Une "Pax Electrica" pour les grands industriels

07/03/11 à 16:00 - Mise à jour à 16:00

Source: Trends-Tendances

Sept grands groupes viennent de signer un accord de principe avec Electrabel. Le "deal" ? Des investissements en échange de droits de tirage sur l'électricité nucléaire. Compréhensible : les prix de l'énergie n'ont cessé de grimper ces dernières années.

Une "Pax Electrica" pour les grands industriels

© Belga

Dans le domaine de l'énergie, l'environnement a totalement changé en 10 ans. Auparavant, les tarifs étaient régulés et les contrats signés sur du long terme. Avec l'ouverture des marchés de l'électricité entre 2001 et 2007, les prix ont été saucissonnés entre production (libéralisée), transport et distribution (encadrées), et commercialisation (libéralisée).

Des surcoûts se sont rajoutés quasi à chaque étape. Un exemple parmi d'autres : la cotisation fédérale, qui a quintuplé en sept ans. En ce qui concerne la production, la rente nucléaire d'Electrabel continue de faire débat. Et de façon générale, des industriels se sont plaints d'un manque de transparence dans la formation des prix. De plus en plus souvent, ils sont maintenant obligés d'acquérir leur électricité sur la Bourse énergétique Endex. Là, les cotations sont en bonne partie fonction des prix du gaz, liés eux-mêmes au pétrole (même si c'est de moins en moins le cas).

Actuellement, le KWh (kilowatt/heure) s'échange aux alentours des 50 euros pour livraison dans un an, qui est le paramètre de référence. Il est globalement stable. En 2008 lors de la flambée du prix du baril, les 70 euros en moyenne avaient été atteints, selon la CREG. Bref, comme le résume un industriel, "les prix ne varient plus tellement en fonction de la quantité d'énergie que l'on achète mais bien en fonction du moment où on l'achète sur les marchés".

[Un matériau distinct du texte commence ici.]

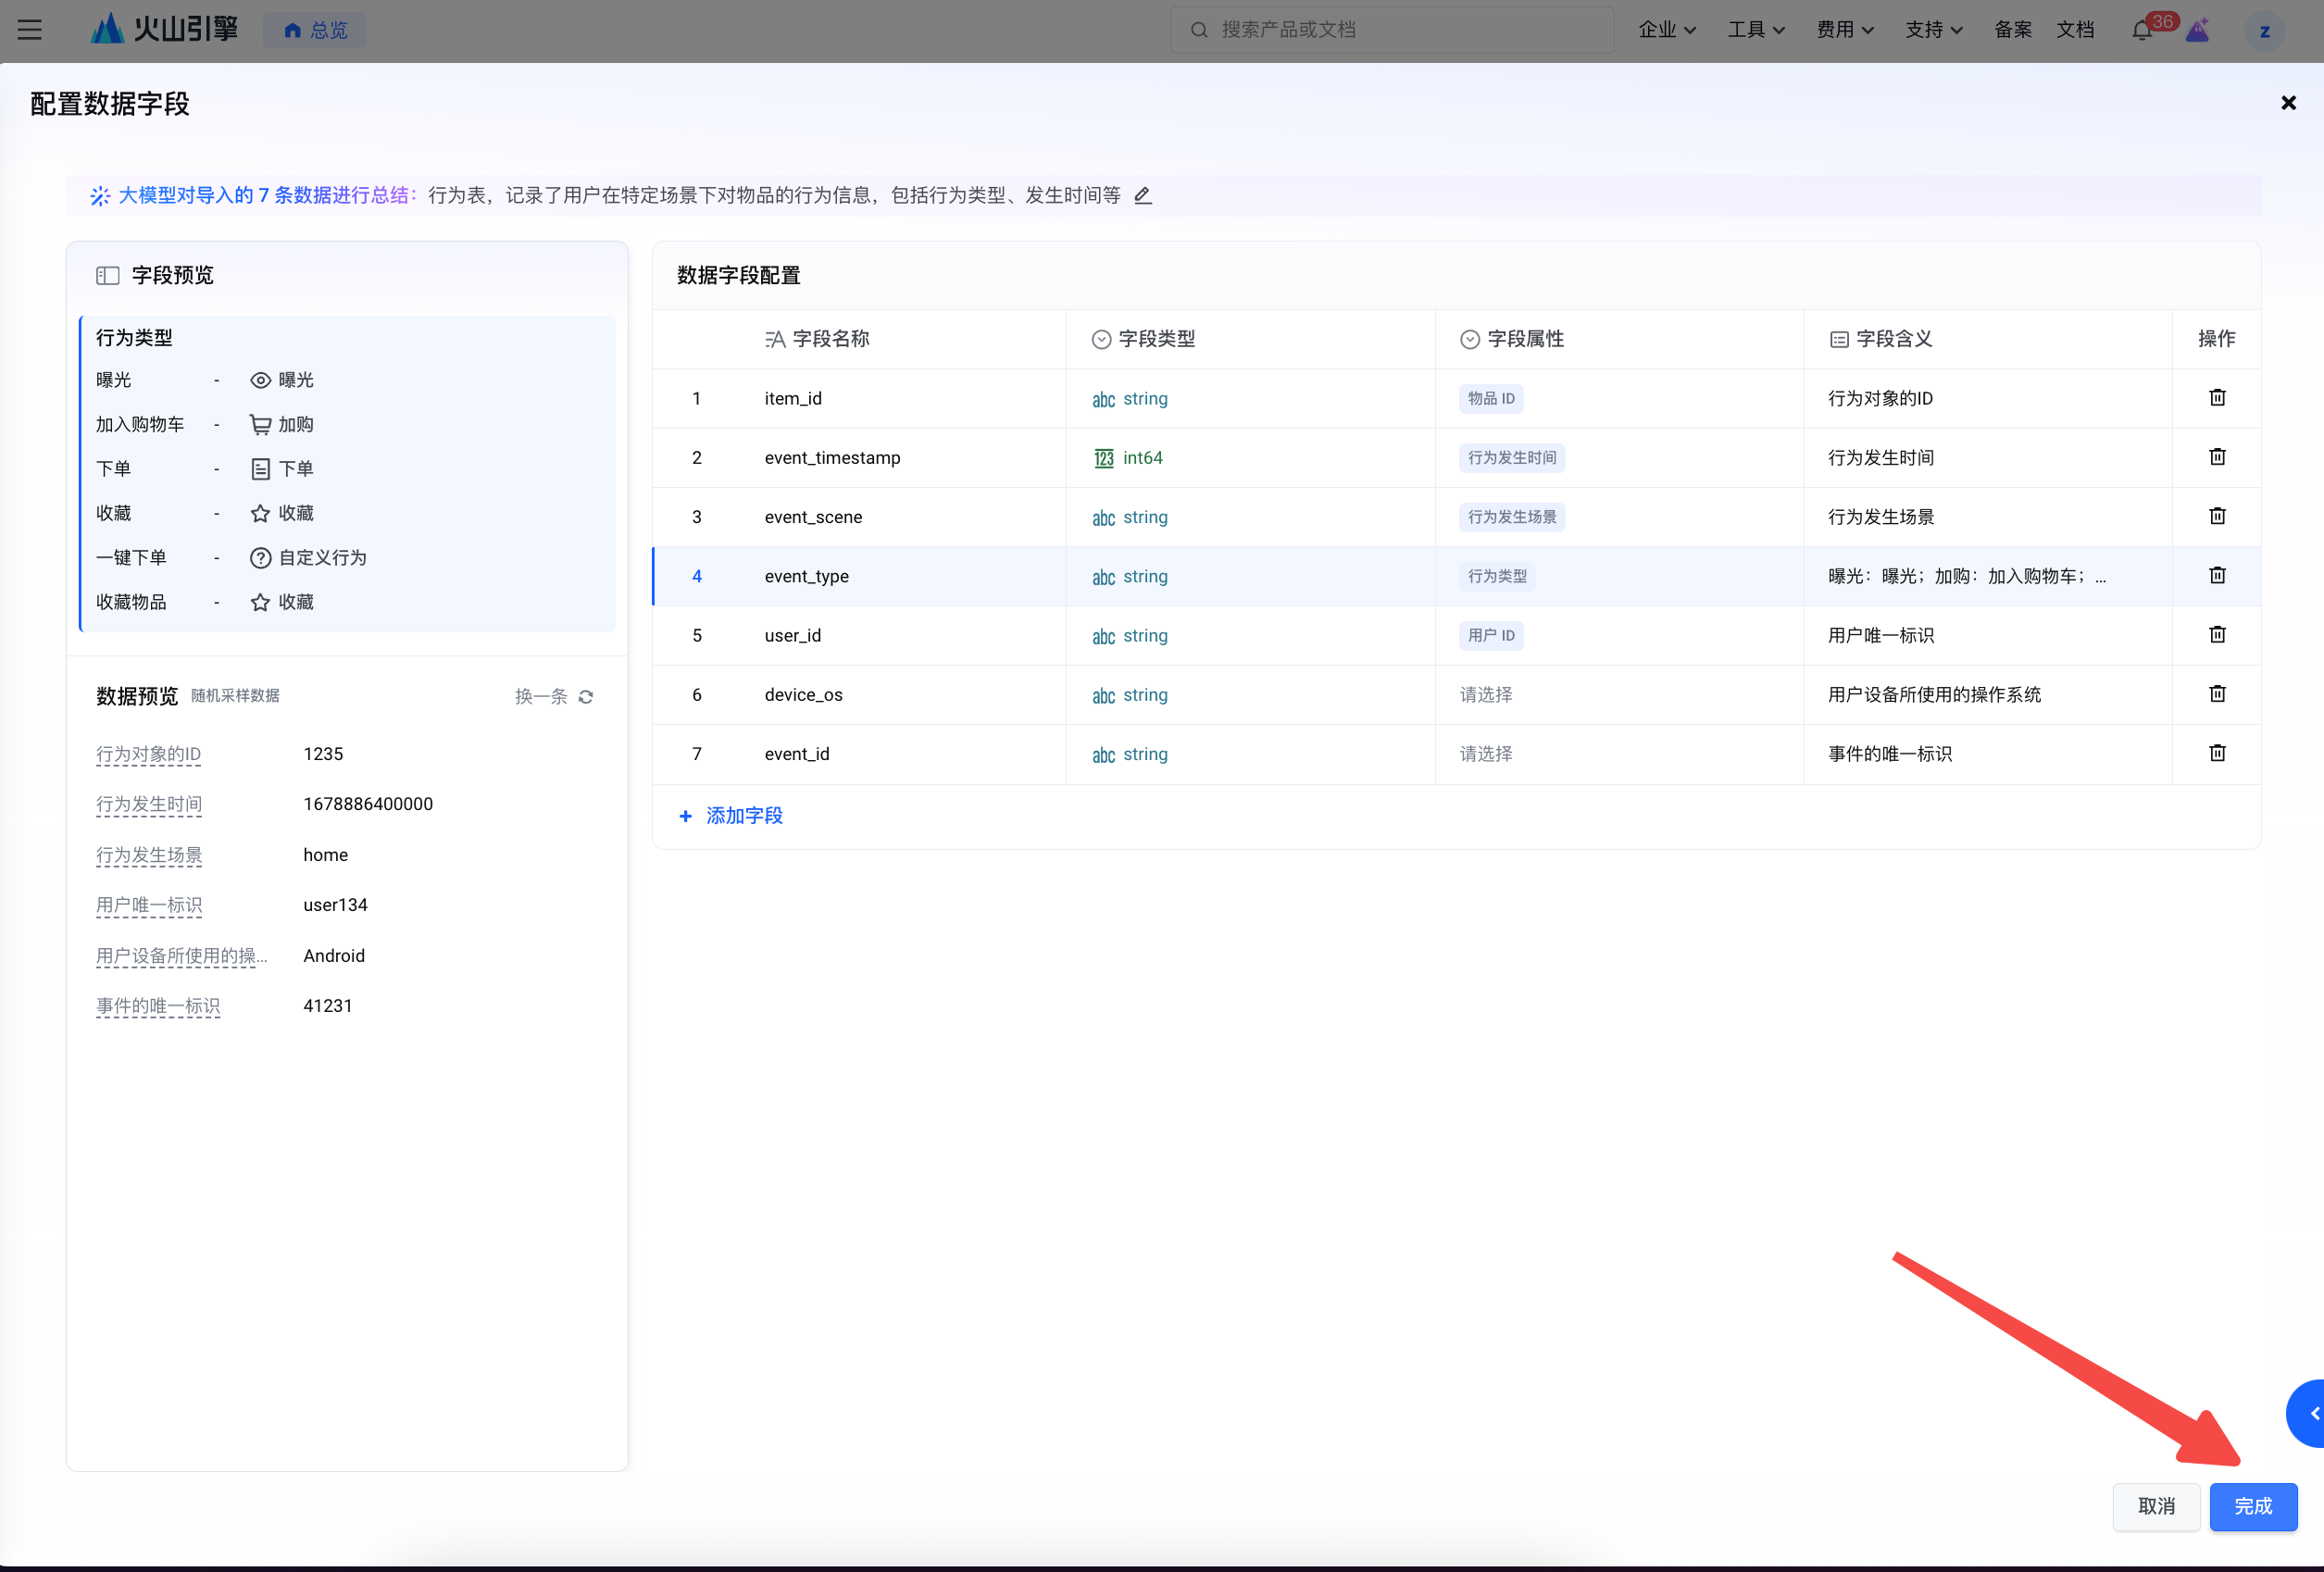Expand the floating blue side panel arrow
This screenshot has height=1572, width=2324.
tap(2311, 1413)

Pour éviter tous ces problèmes, une solution pouvait consister en des contrats de long terme, histoire de bénéficier de meilleures conditions. Cependant, la Commission européenne interdit les commandes de plus de cinq ans (voire même deux ans). Raison : cela ralentit l'entrée de nouveaux acteurs.

Une autre voie a alors été tentée. De grandes compagnies se sont regroupées en consortium pour négocier avec plus de poids face aux producteurs. Ce fut le cas en Suède avec BasEl (créé en 2005), en France avec Exeltium (2006) ou chez nous avec Blue Sky (2007). Ce dernier rassemble sept membres : ArcelorMittal, Aurubis, Aperam Stainless, Nyrstar, Tessenderlo, Solvay et Umicore. Soit une consommation annuelle de quelque 11 TWh (térawatts/ heure). Quelque 13 % de la consommation belge.

Quatre ans de démarches

Après quatre ans d'études et de discussions, Blue Sky a signé un accord avec Electrabel, le 23 février dernier. Les deux partenaires vont investir en commun dans l'extension, la rénovation ou la création de centrales de différents types pour une puissance de 800 MW (A titre comparatif Tihange 1 a une capacité de 962 MW). En échange, l'électricien va octroyer des droits de tirage sur sa production nucléaire.

Intérêt pour Blue Sky ? "Obtenir des prix plus compétitifs et une sécurité d'approvisionnement sur le long terme", explique Olivier Montfort, managing director de Blue Sky. Intérêt pour Electrabel ? "Offrir une solution adaptée aux besoins des clients", dit-on officiellement. Décodage possible : ne pas aller au clash avec des clients incontournables. Seul bémol : le deal doit encore être défini en monnaie sonnante. Blue Sky espère rendre les choses opérationnelles avant la fin de l'année.

Quant aux PME et aux autres industries, les problèmes restent intacts. L'an passé, la fédération qui les défend sur le plan de l'énergie, la Febeliec, avait regretté un "doublement" des prix globaux entre 2002 et 2009 et dénoncé des "prix parmi les plus élevés d'Europe".